* begin EXTRACT *
I need some help with massive usage of memory by the NbClust function.
On my data, memory balloons to 56GB at which point R crashes with a fatal error. Using debug()
, I was able to trace the error to these lines:
if (any(indice == 23) || (indice == 32)) {
res[nc - min_nc + 1, 23] <- Index.sPlussMoins(cl1 = cl1,
md = md)$gamma
Debugging of Index.sPlussMoins revealed that the crash happens during a for loop. The iteration that it crashes at varies, and during the loop memory usage varies between 41 and 57Gb (I have 64 total):
for (k in 1:nwithin1) {
s.plus <- s.plus + (colSums(outer(between.dist1,
within.dist1[k], ">")))
s.moins <- s.moins + (colSums(outer(between.dist1,
within.dist1[k], "<")))
print(s.moins)
}
I'm guessing that the memory usage comes from the outer()
function.
Can I modify NbClust to be more memory efficient (perhaps using the bigmemory package)?
At very least, it would be nice to get R to exit the function with an "cannot allocate vector of size..." instead of crashing. That way I would have an idea of just how much more memory I need to handle the matrix causing the crash.
Edit: I created a minimal example with a matrix the approximate size of the one I am using, although now it crashes at a different point, when the hclust function is called:
set.seed(123)
cluster_means = sample(1:25, 10)
mlist = list()
for(cm in cluster_means){
name = as.character(cm)
* end EXTRACT *
■ **PROBLEM SET**:
**a)** List every function that the NbClust post names in its prose sentences, leaving out the code lines.
**b)** Write the next part of the NbClust post, starting right after its final line.
* begin EXTRACTED ENTRIES *
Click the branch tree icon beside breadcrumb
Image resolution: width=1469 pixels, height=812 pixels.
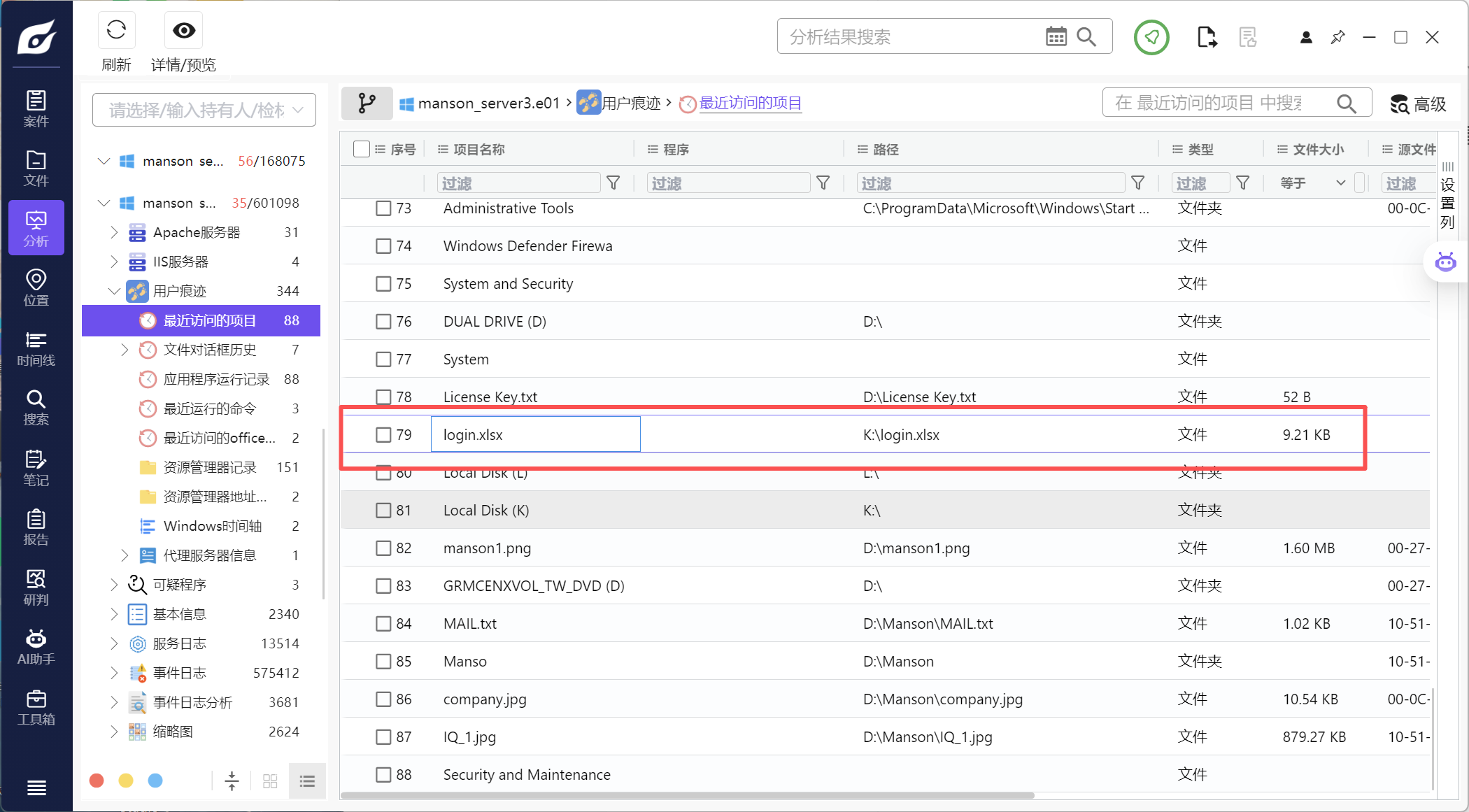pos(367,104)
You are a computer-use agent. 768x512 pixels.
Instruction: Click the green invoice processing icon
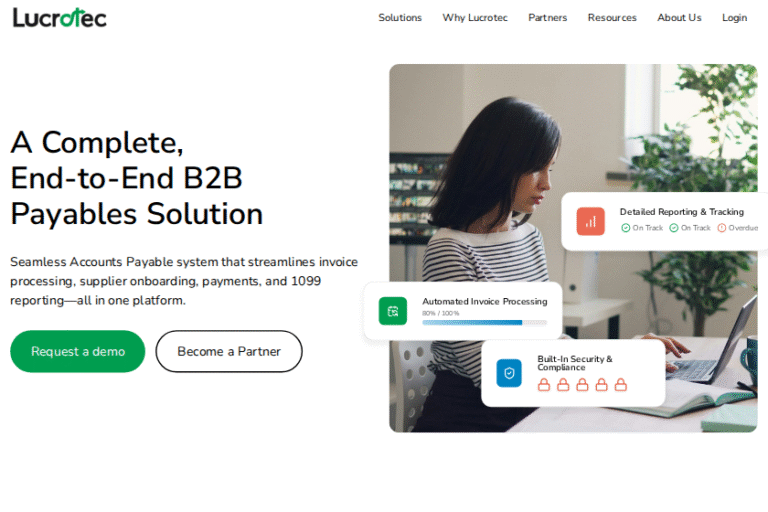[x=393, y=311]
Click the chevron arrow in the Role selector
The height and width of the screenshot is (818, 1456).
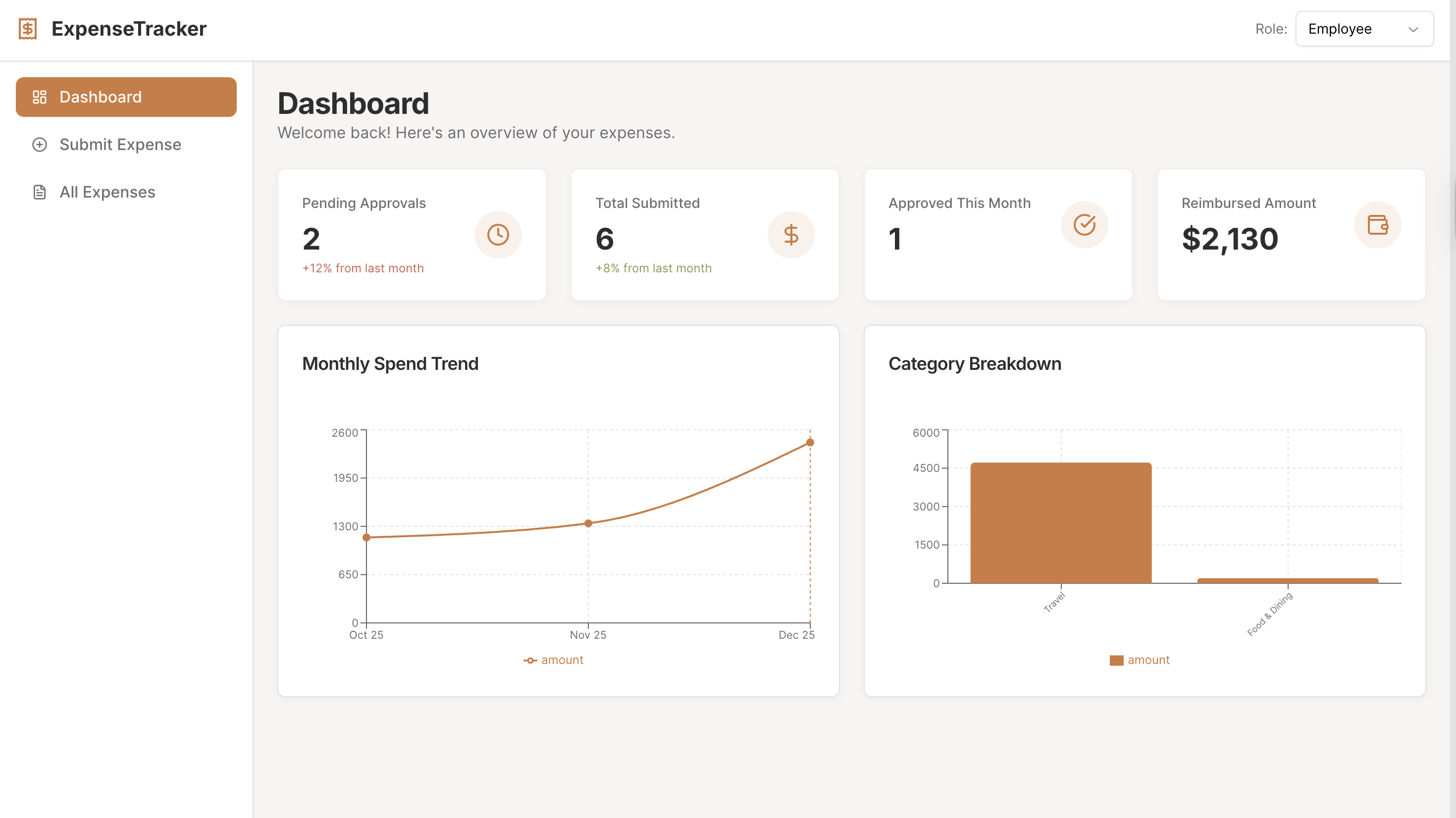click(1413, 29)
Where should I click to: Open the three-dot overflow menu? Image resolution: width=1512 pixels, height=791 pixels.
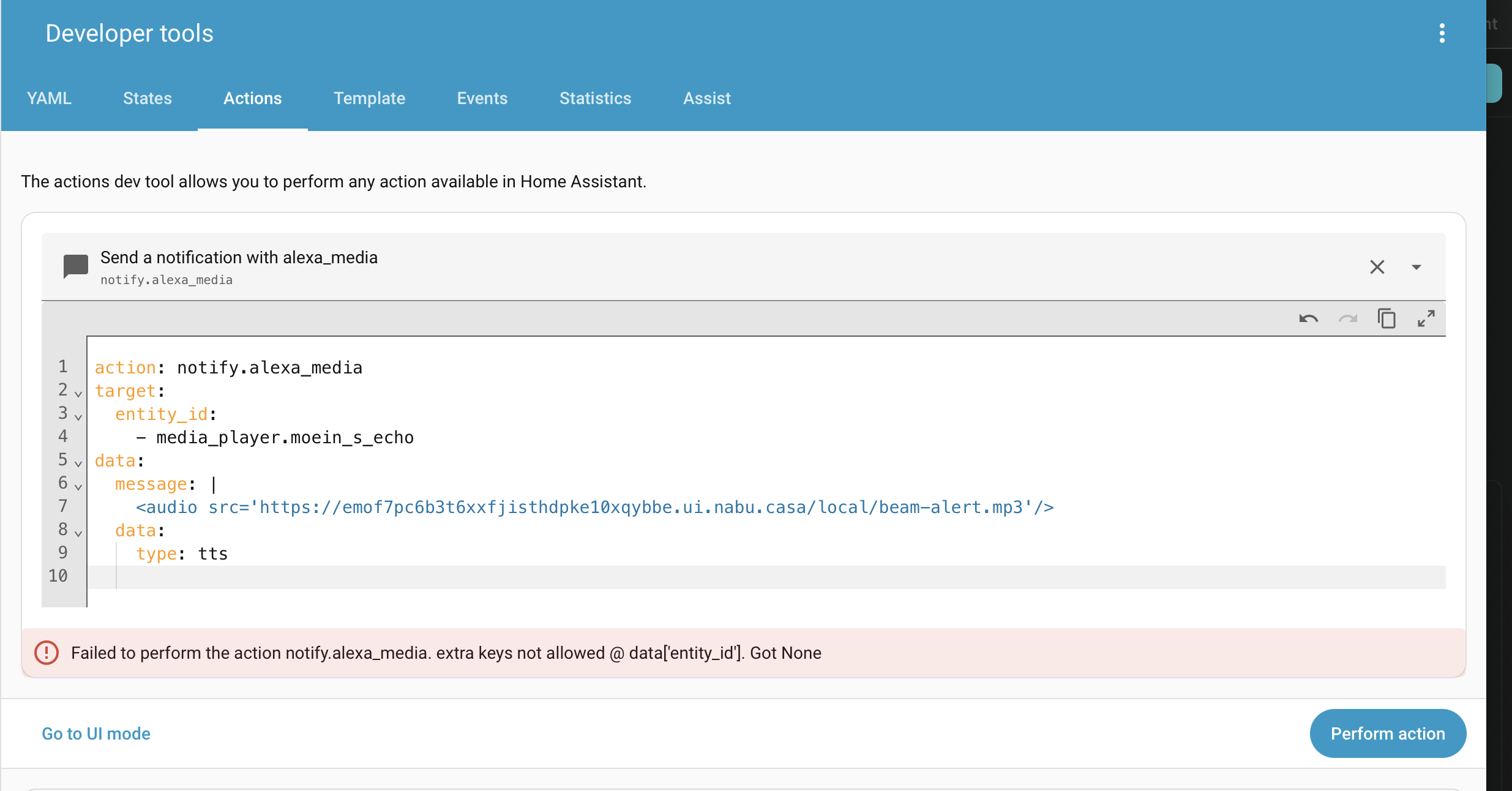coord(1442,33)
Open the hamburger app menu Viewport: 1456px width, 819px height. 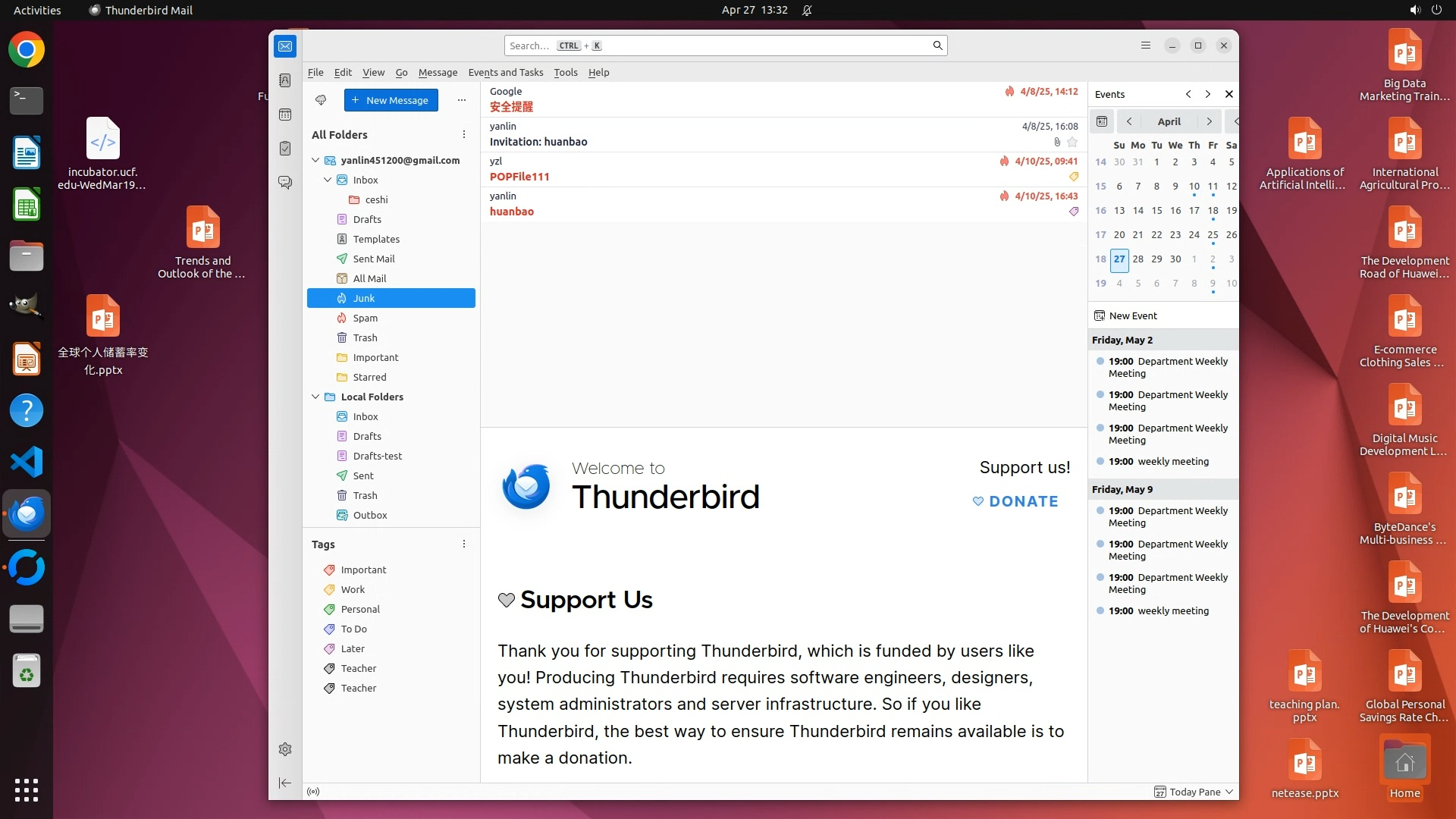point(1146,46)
* end EXTRACTED ENTRIES *
■ **ANSWERS TO EACH TASK**:
**a)** NbClust, debug(), Index.sPlussMoins, outer(), hclust

**b)**
m = data.frame(matrix(rnorm(60000*60,mean=cm,sd=runif(1, 0.5, 3.5)), 60000, 60))
mlist[[name]] = m
}
test_data = do.call(cbind, cbind(mlist))
library(NbClust)
debug(fun = "NbClust")
nbc = NbClust(data = test_data, diss = NULL, distance = "euclidean", min.nc = 2, max.nc = 30,
method = "ward.D2", index = "alllong", alphaBeale = 0.1)
debug: hc <- hclust(md, method = "ward.D2")
It seems to crash before using up available memory (according to my system monitor, 34Gb is being used when it crashes out of 64 total.
So is there any way I can do this without sub-sampling manageable sized matrices? And if I did, how do I know how much memory I will need for a matrix of a given size? I would have thought my 64Gb would be enough.
Edit: I tried altering NbClust to use fastcluster instead of the stats version. It didn't crash, but did exit with a memory error:
Browse[2]>
exiting from: fastcluster::hclust(md, method = "ward.D2")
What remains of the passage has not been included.